Why go asynchronous
Asynchronous programming is a great paradigm which offers a key benefit over its synchronous counterpart – non blocking I/O within a single threaded environment. This is achieved by allowing I/O operations such as network requests and reading files from disk to run outside of the normal flow of the program. By doing so this enables responsive user interfaces and highly performant code.
The challenges faced
To people coming from a synchronous language like PHP, the concept of asynchronous programming can seem both foreign and confusing at first, which is understandable. One moment you were programming one line at a time in a nice sequential fashion, the next thing you know you’re skipping entire chunks of code, only to jump back up to those chunks at some time later. Goto anyone? Ok, it’s not that bad.
Then, you have the small matter of callback hell, a name given to the mess you can find yourself in when you have asynchronous callbacks nested within asynchronous callbacks several times deep – before you know it all hell has broken loose.
Promises came along to do away with callback hell, but for all the good they did, they still did not address the issue of code not being readable in a nice sequential fashion.
Generators in ES6
With the advent of ES6, along came a seemingly unrelated paradigm – generators. Generators are a powerful construct, allowing a function to “yield” control along with an (optional) value back to the calling code, which can in turn resume the generator function, passing an (optional) value back in. This process can be repeated indefinitely.

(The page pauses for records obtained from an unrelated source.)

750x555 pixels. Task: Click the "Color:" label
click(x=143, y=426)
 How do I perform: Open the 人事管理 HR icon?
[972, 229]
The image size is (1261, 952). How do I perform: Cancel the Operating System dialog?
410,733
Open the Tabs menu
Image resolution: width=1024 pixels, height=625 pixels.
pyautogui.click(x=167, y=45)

Consider the following function, which is a generator function (note the special syntax), and look at how its called:
function *someGenerator() {
console.log(5); // 5
const someVal = yield 7.5;
console.log(someVal); // 10
const result = yield someVal * 2;
console.log(result); // 30
}
const it = someGenerator();
const firstResult = it.next();
console.log(firstResult.value); // 7.5
const secondResult = it.next(10);
console.log(secondResult.value); // 20
result.next(30);
Can you see what’s going on? The first thing to note is that when a generator is called, an iterator is returned. An iterator is an object that knows how to access items from a collection, one item at a time, keeping track of where it is in the collection. From there, we call next on the iterator, passing control over to the generator, and running code up until the first yield statement. At this point, the yielded value is passed to the calling code, along with control. We then call next, passing in a value and with it we pass control back to the generator function. This value is assigned to the variable someVal
within the generator. This process of passing values in and out of the generator continues, with console log’s providing a clearer picture of what’s going on.

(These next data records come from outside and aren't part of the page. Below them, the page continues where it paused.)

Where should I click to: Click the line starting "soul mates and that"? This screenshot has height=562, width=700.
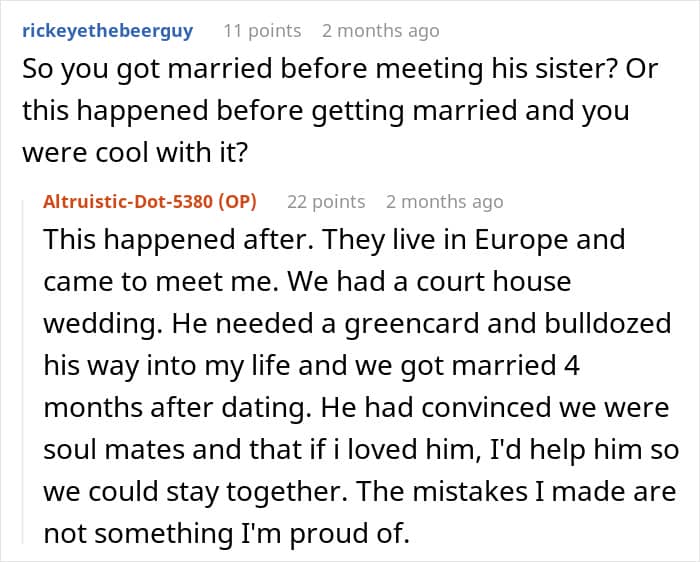(360, 449)
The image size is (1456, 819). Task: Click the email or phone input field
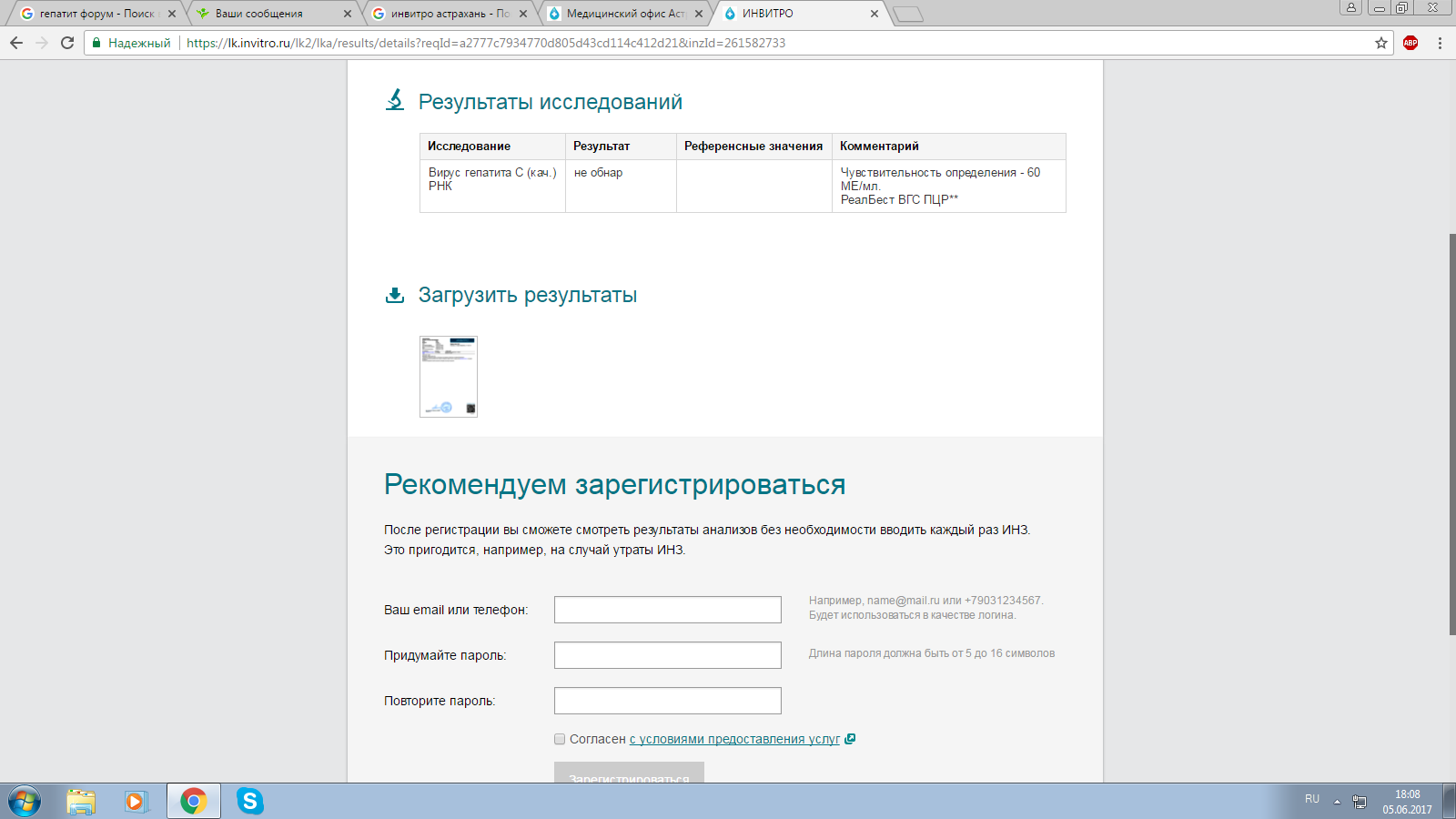pyautogui.click(x=667, y=610)
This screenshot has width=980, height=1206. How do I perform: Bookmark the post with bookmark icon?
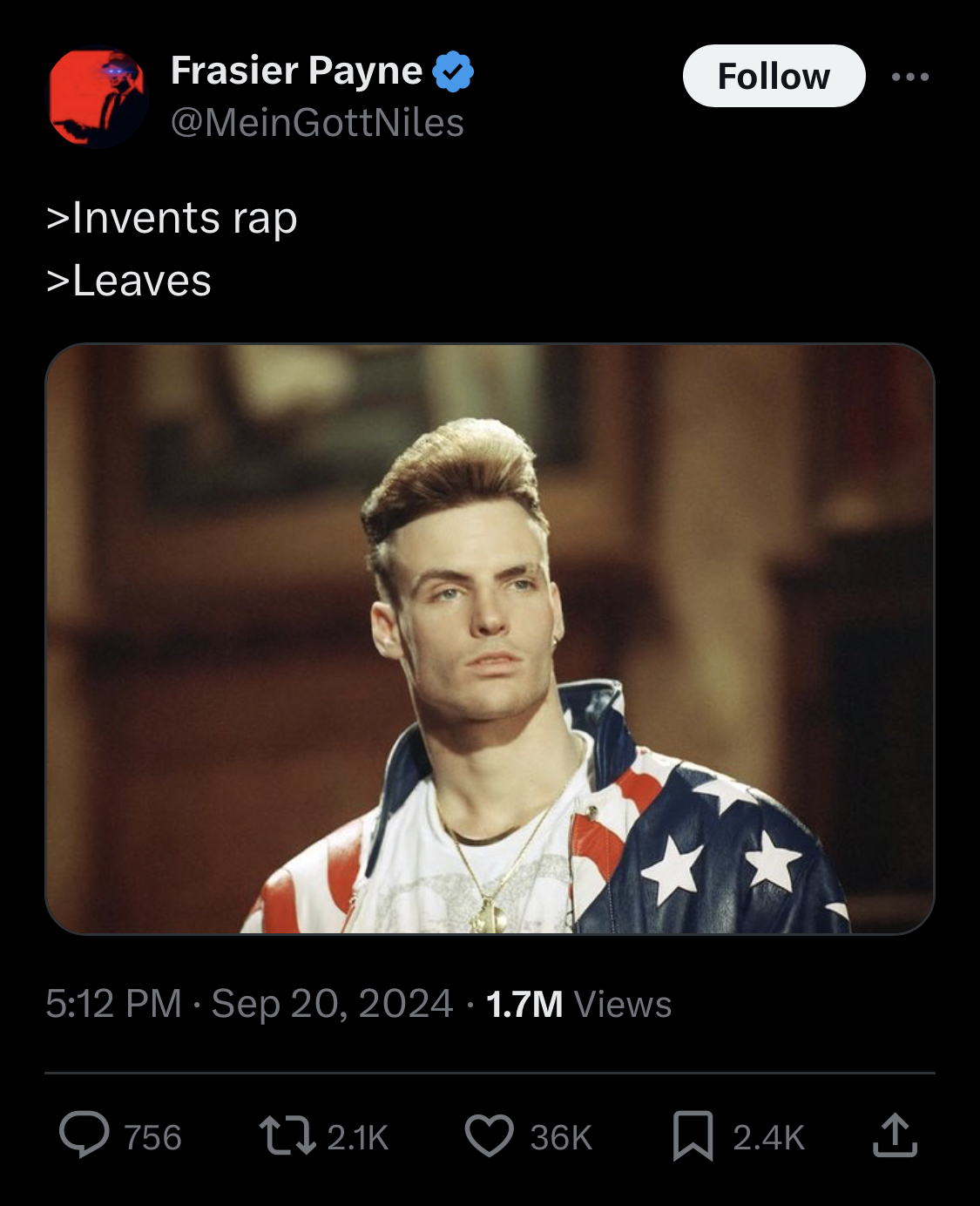[693, 1136]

One thing to note is the de-structuring of value
from the result of each call to next
on the iterator. This is because the iterator returns an object, containing two key value pairs, done
, and value
. done
represents whether the iterator is complete. value
contains the result of the yield statement.
Using generators with promises
This mechanism of passing control out of the generator, then at some time later resuming control should sound familiar – that’s because this is not so different from the way promises work. We call some code, then at some time later we resume control within a thenable block, with the promise result passed in.
It therefore only seems reasonable that we should be able to combine these two paradigms in some way, to provide a promise mechanism that reads synchronously, and we can!
Implementing a full library to do this is beyond the scope of this article, however the basic concepts are:
- Write a library function that takes one argument (a generator function)
- Within the provided generator function, each time a promise is encountered, it should be yielded (to the library function)
- The library function manages the promise fulfillment, and depending on whether it was resolved or rejected passes control and the result back into the generator function using either
next
orthrow
- Yielded promises should be wrapped in a try catch
For a full working example, check out a bare bones library I wrote earlier in the year called awaiting-async, complete with unit tests providing example scenarios.
How this looks
Using a library such as this (there are plenty of them out there), we can take the following code from this:
const somePromise = Promise.resolve('some value');
somePromise
.then(res => {
console.log(res); // some value
})
.catch(err => {
// (Error handling code would go in here)
});
To this:
const aa = require('awaiting-async');
aa(function *() {
const somePromise = Promise.resolve('some value');
try {
const result = yield somePromise;
console.log(result); // some value
} catch (err) {
// (Error handling code would go in here)
}
});
And with it, we’ve made asynchronous code look synchronous in JavaScript!
tl;dr
Generator functions can be used in ES6 to make asynchronous code look synchronous.